Newspaper editors and television news producers love the Fourth of July parades, too. "Go get me some ‘Americana’ that we can run," they tell their reporters, photographers, and video crews, and out they go for pictures of the crowds and interviews with "ordinary Americans."
Ah, the Fourth of July.
I can already hear the bands, smell the food on the grill, taste the beverages being poured . . . and see the politicians being greeted.
Chris Dodd and Russ Feingold succeeded in giving us a gift: no FISA votes in the Senate until July 8th — after the Fourth of July recess. That means that when all the Senators go home for the holidays, to ride in those parades, you have a chance to be seen and heard. Not by the intern who downloads and counts the emails, not by the staffer who answers the phones and logs the calls, but by the Honorable Senator.
In person, face to face.
In public, where they can’t turn away.
In front of the cameras, everywhere they look.
Let me ask you this: are you ready for those reporters and photo journalists? Are you ready to see your Senator, should your parade be one in which the Senator will appear?
If you have a place reserved for a float in your town’s parade, maybe you need an idea for your decorations. If you have a place reserved for your lawn chair or the curb, maybe you need an idea for the sign you’ll hold up when the Senator or Representative comes by.
"Hey Senator, can I have some immunity, too? — Vote NO on FISA!"

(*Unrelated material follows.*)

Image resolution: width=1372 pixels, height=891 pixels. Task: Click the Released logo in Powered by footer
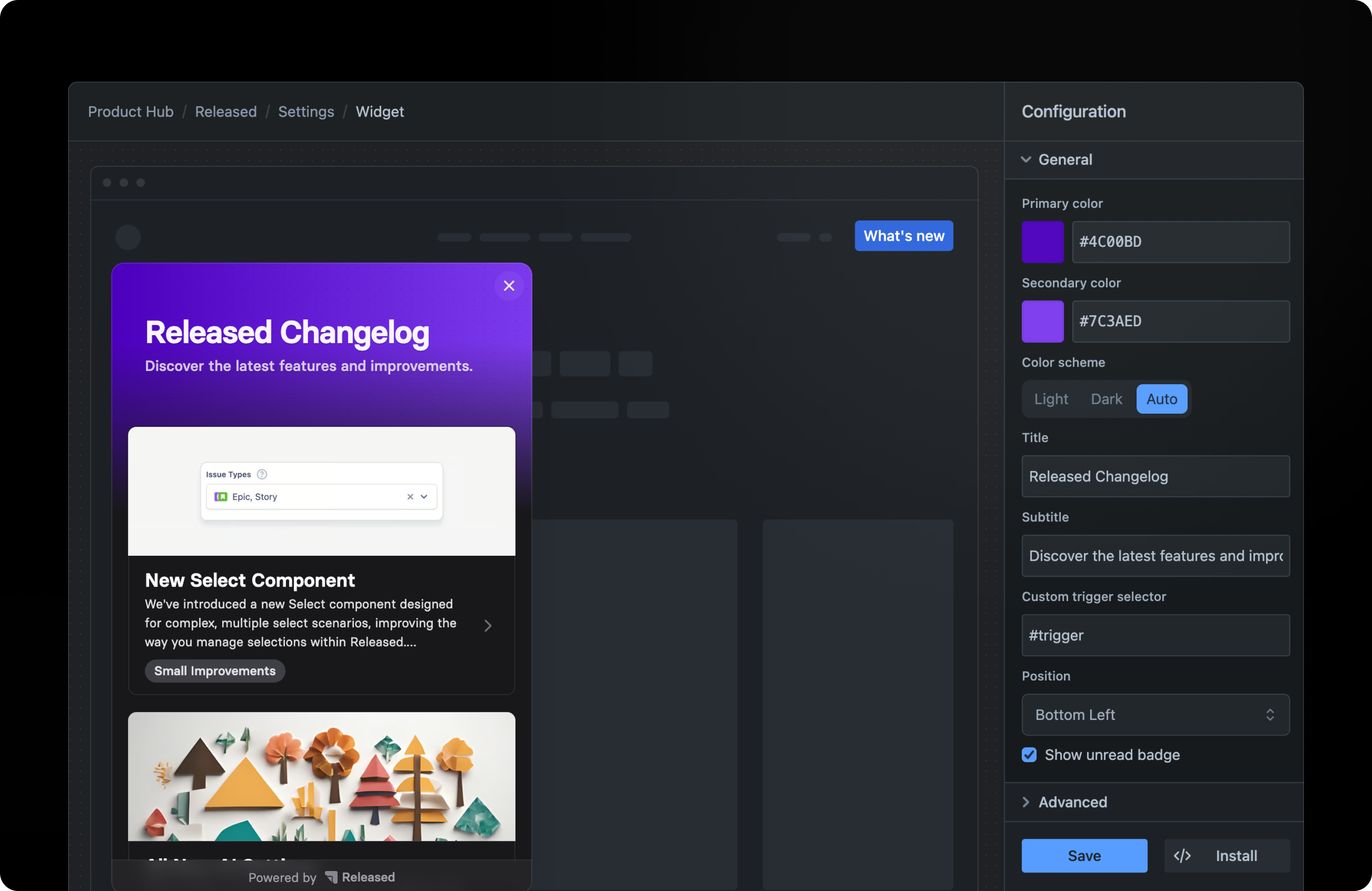click(332, 877)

"I like the WHOLE Bill of Rights — Vote NO on FISA!"
You’ve come to the right place.
Floats have to be visual, signs have to be succinct, and chats with reporters have to be direct and to the point. I know from the comments around here that a lot of people hang out at the Lake who are good with images and with catchy phrases — now’s your chance.
"No warrant = no search — Vote NO on FISA!"

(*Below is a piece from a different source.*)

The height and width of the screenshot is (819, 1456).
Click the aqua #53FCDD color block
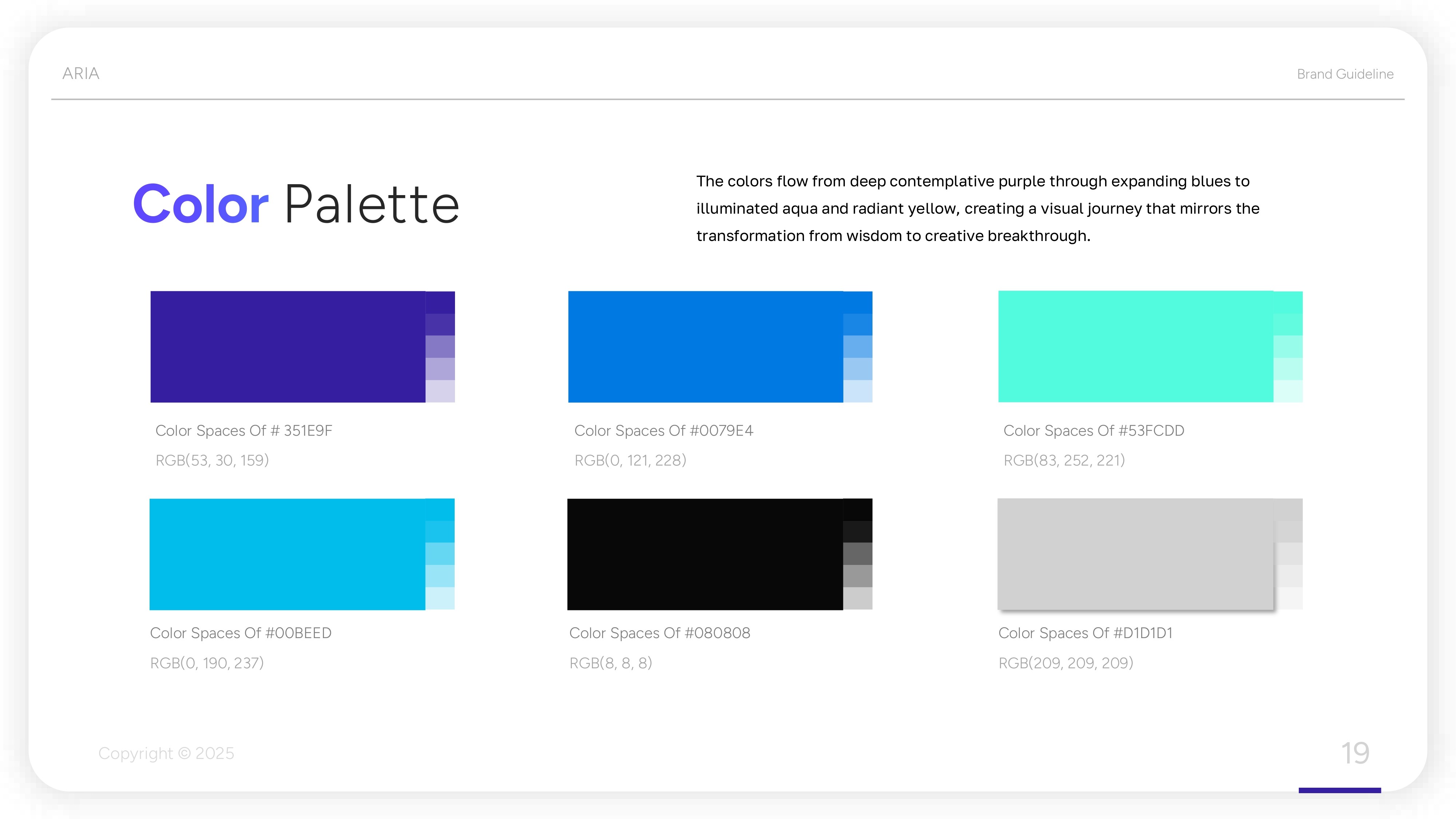(x=1135, y=347)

"Accountability NOW — No telecom immunity!"
The floor is open for additional sign suggestions, conversation-starters with the folks sitting next to you, and float ideas as well. What will you tell your Senator, if you should see them next week? (You can, of course, continue to let your views be heard in their offices . . . )
After all, what could be a more patriotic way to celebrate the Fourth of July than to stand up for the Constitution?